Sometimes we cover murders, abuse, and horrific car crashes, and when we do our community journalists often experience these tragedies as both reporters and neighbors — as both professionals and human beings. We cover the referendum that will determine whether a new school is built and our readers’ taxes will rise. We publish birth announcements, obituaries, and the various things that, when wedged between those two book ends, make up the lives that make up our communities.
I’ve learned more than I ever wanted to know about sewage, in order to cover the approval and construction of a new treatment plant. I interviewed a survivor of the Iran hostage crisis about what it’s like to be held prisoner in a foreign land while the world looks on. I’ve interviewed grandmothers about their favorite holiday recipes. Perhaps most importantly, I’ve interviewed little kids about what they want to be when they grow up, and what type of world they hope to inhabit. I’ve even eaten lutefisk — a type of gelatinous Scandinavian fish that is usually only consumed as part of a dare — in the warm hum of a local church’s kitchen. (I even liked it, which I think qualifies as a kind of small-town gonzo journalism.) People sometimes ask me why community newspapers are important.
My reply is always the same. It’s because everything in those pages is important to someone. Maybe the ribbon cutting isn’t flashy enough to go viral, and the Thanksgiving turkey recipe is not going to change culinary trends across the nation. But these things, these small things in communities across the county and across the world, are what give meaning and purpose to all of our lives.

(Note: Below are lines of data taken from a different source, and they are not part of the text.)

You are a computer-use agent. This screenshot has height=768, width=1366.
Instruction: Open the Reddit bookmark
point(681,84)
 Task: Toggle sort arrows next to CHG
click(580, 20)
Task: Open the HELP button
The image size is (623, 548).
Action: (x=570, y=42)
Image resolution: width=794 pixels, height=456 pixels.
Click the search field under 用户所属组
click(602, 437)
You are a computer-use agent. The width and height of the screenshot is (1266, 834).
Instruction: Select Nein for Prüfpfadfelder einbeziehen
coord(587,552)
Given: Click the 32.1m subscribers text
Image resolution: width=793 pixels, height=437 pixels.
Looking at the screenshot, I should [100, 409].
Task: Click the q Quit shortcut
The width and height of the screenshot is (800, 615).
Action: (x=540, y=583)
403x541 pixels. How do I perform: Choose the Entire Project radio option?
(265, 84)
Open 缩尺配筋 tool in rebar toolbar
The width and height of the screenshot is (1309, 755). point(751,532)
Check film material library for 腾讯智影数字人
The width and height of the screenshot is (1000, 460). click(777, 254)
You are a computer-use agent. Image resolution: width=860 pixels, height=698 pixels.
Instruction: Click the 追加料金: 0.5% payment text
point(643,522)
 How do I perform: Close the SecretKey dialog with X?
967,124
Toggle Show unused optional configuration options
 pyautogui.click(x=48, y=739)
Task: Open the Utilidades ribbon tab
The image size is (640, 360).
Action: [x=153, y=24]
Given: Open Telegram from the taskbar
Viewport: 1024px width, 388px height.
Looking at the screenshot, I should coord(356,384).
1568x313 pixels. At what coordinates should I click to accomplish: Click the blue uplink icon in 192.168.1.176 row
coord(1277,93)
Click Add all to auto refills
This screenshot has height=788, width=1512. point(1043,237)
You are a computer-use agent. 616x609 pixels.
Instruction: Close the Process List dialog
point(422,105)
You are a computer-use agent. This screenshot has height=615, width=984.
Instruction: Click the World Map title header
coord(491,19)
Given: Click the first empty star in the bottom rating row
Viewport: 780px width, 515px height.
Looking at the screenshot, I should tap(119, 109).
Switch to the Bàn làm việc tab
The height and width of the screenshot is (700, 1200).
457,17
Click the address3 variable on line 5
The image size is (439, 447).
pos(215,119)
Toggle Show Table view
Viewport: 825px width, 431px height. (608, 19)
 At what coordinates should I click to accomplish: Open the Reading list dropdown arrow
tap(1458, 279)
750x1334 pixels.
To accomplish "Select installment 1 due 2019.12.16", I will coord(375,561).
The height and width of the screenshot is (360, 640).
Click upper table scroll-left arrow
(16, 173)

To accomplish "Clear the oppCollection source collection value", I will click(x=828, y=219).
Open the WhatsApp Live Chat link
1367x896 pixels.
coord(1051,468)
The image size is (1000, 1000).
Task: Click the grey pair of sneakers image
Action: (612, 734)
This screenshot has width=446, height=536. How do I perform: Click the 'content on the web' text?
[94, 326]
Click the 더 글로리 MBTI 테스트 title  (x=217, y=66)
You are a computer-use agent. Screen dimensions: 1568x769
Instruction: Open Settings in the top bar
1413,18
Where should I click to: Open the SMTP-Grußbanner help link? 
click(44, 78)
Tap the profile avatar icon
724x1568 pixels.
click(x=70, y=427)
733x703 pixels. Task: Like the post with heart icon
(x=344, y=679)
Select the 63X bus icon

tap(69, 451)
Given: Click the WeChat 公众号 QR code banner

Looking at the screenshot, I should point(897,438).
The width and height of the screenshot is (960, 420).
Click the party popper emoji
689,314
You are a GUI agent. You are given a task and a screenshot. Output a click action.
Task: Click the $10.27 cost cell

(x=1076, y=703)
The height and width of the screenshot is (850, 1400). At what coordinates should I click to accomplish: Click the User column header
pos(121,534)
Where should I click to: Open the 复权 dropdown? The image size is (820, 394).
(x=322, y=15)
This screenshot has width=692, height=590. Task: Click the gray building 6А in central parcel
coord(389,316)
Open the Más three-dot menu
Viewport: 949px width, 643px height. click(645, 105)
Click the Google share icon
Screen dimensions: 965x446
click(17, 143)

The ribbon cutting is the culmination of a childhood dream. The donations at the food pantry will allow a family to gather around their table without worrying if there is enough to fill each plate. The honor roll goes on the fridge, of course, because it’s a reminder to a young student that she can flourish when she applies herself. The birth announcement marks the proudest, greatest moment of a mother and father’s life together. The face looking out from the obituary is one that a wife, and children, and grandchildren, will never kiss again. The new school being paid for with the referendum is where a young student might develop an interest in science, growing up and developing a treatment for cancer or Alzheimer’s, allowing millions of people to live a little longer, and have their faces kissed by those who love them a few more times. Journalism matters, now more than ever, because people matter.
Community journalism matters, now more than ever, because roughly half the world’s population lives in small communities, and in the pages of their newspapers, they see themselves and the ones they love.
Local newspapers; the watchdogs of America’s local and state governments
Do we still need local news? Only if things like schools, taxes, infrastructure and government accountability matter to you. Where fewer reporters cover local business and government, Margaret Sullivan warned in The Washington Post, “…corruption can flourish, taxes can rise, public officials can indulge their worst impulses.” When a local newspaper shutters, that same community experiences increased government waste and inefficiency, according to a 2018 report released by the Social Science Research Network.
The loss of local reporting also depresses most citizens’ engagement in state and local politics, leading to activists dominating the parties and greater political polarization. A 2015 Bookings Institution report found voters are less likely to cast ballots in congressional races that receive little coverage, producing more landslide contests and members of Congress who have less incentive to compromise on Capitol Hill.
Conversely, robust coverage of local elections leads to greater voter turnout and more civic engagement.